## Task statement
Please return every line of the records that contains the word "button".

----- Provided records

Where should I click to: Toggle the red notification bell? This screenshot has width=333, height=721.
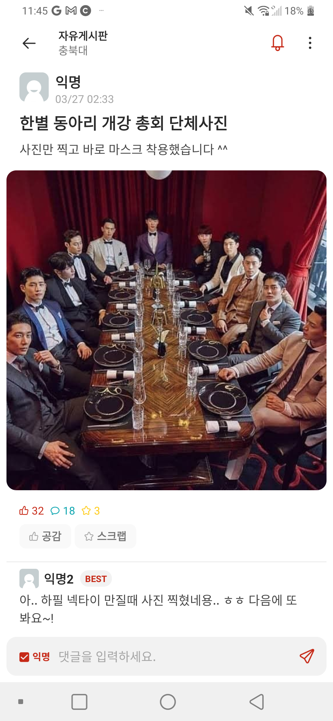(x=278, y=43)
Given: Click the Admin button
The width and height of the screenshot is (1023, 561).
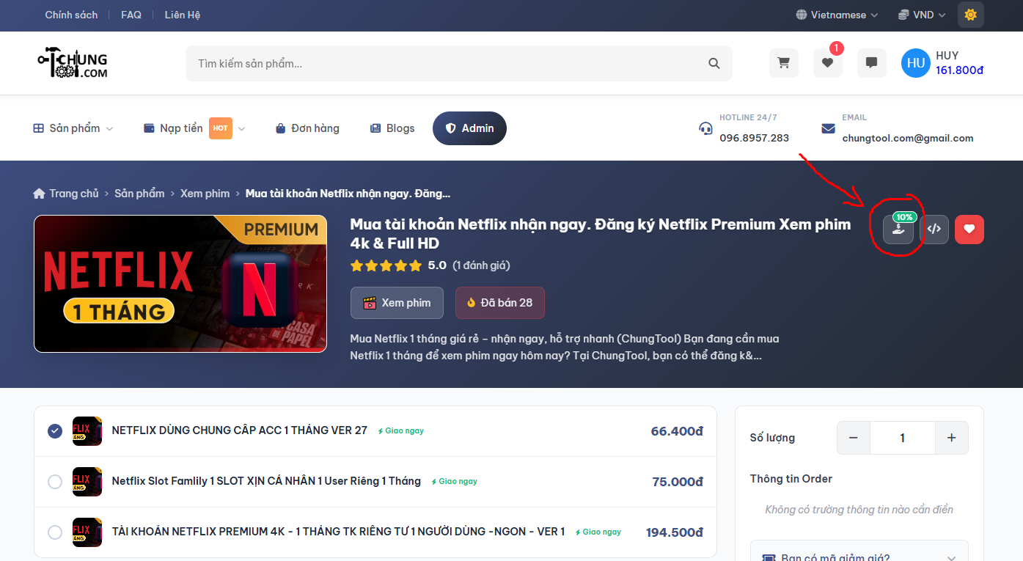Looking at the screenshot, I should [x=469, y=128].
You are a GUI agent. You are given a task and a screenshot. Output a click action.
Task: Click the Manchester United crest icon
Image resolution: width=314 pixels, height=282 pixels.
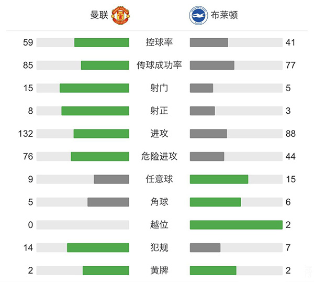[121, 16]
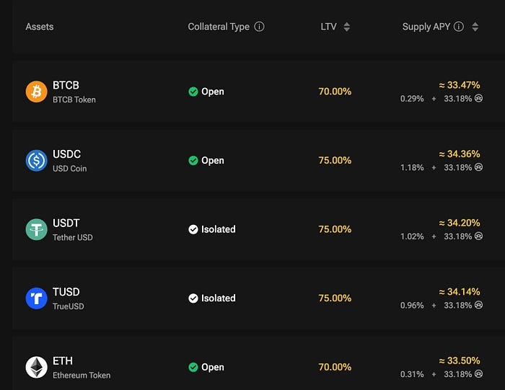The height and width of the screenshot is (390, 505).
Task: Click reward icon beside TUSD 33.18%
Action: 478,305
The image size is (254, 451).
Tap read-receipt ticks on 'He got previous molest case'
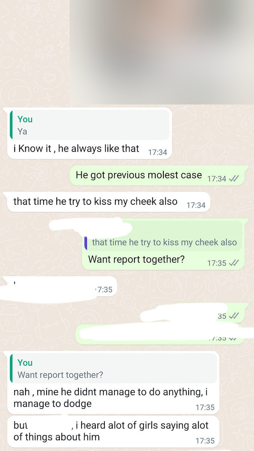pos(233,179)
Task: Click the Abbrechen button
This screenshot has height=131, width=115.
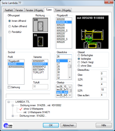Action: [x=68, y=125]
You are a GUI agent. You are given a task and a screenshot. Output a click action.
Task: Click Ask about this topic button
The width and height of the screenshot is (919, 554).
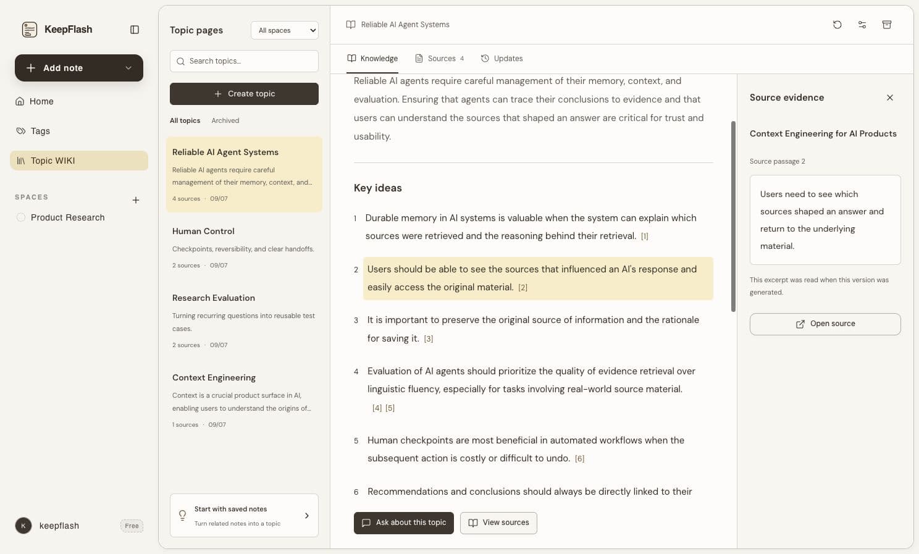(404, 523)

----------

## Exercise answer
Given: Click the Admin button
Task: Click the Abbrechen button
Task: Click Ask about this topic button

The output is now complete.